Task objective: Look below for the line containing "Task: Open the Маршруты navigation item"; from there through the line containing "Task: Favorite the Guantes infantiles product", both lines included, please set down each line exactly and nothing else.

Records for this exercise:

------------------------------------------------------------

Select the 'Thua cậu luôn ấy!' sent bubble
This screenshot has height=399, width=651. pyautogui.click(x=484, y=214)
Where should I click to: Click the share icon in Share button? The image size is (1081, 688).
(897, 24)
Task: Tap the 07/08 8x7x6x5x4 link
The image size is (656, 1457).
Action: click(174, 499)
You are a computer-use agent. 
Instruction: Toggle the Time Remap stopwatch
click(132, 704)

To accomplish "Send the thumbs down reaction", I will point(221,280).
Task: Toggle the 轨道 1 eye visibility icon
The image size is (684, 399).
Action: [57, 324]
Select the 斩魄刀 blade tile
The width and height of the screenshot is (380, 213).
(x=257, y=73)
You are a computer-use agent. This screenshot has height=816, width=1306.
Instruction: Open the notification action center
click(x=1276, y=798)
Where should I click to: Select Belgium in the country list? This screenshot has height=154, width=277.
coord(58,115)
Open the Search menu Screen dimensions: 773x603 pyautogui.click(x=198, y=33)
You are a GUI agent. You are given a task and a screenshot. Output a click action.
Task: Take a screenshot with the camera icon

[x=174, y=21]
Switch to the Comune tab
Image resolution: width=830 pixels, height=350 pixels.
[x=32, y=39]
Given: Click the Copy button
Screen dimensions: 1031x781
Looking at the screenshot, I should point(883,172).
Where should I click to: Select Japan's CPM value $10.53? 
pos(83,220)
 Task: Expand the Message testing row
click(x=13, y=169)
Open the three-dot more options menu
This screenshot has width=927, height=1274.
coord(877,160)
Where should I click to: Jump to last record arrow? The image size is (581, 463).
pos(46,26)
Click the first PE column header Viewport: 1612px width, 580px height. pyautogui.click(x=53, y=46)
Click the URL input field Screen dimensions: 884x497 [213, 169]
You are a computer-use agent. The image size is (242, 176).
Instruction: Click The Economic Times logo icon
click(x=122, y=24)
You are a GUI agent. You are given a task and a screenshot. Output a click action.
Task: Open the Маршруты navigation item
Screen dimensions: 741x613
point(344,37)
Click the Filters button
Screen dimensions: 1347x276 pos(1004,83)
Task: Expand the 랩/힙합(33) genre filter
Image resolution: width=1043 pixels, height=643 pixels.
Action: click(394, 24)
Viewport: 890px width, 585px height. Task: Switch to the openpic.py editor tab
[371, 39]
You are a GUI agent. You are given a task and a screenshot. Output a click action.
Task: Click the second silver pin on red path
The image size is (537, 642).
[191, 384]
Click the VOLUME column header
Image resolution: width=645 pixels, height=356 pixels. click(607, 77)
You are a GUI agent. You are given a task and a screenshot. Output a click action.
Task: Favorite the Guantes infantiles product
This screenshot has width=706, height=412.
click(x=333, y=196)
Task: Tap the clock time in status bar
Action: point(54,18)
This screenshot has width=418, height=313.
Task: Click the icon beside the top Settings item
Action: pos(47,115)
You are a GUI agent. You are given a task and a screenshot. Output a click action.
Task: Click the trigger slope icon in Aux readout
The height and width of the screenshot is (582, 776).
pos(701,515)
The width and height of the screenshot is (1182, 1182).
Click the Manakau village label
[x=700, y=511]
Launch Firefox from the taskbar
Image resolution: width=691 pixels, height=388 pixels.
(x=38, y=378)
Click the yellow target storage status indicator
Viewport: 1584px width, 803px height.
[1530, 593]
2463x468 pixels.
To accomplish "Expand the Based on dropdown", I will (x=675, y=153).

------------------------------------------------------------

Output below:
Task: Open the Маршруты navigation item
Screen dimensions: 741x613
point(344,37)
Click the Filters button
Screen dimensions: 1347x276 pos(1004,83)
Task: Expand the 랩/힙합(33) genre filter
Image resolution: width=1043 pixels, height=643 pixels.
Action: click(394, 24)
Viewport: 890px width, 585px height. Task: Switch to the openpic.py editor tab
[371, 39]
You are a GUI agent. You are given a task and a screenshot. Output a click action.
Task: Click the second silver pin on red path
The image size is (537, 642).
[191, 384]
Click the VOLUME column header
Image resolution: width=645 pixels, height=356 pixels. click(607, 77)
You are a GUI agent. You are given a task and a screenshot. Output a click action.
Task: Favorite the Guantes infantiles product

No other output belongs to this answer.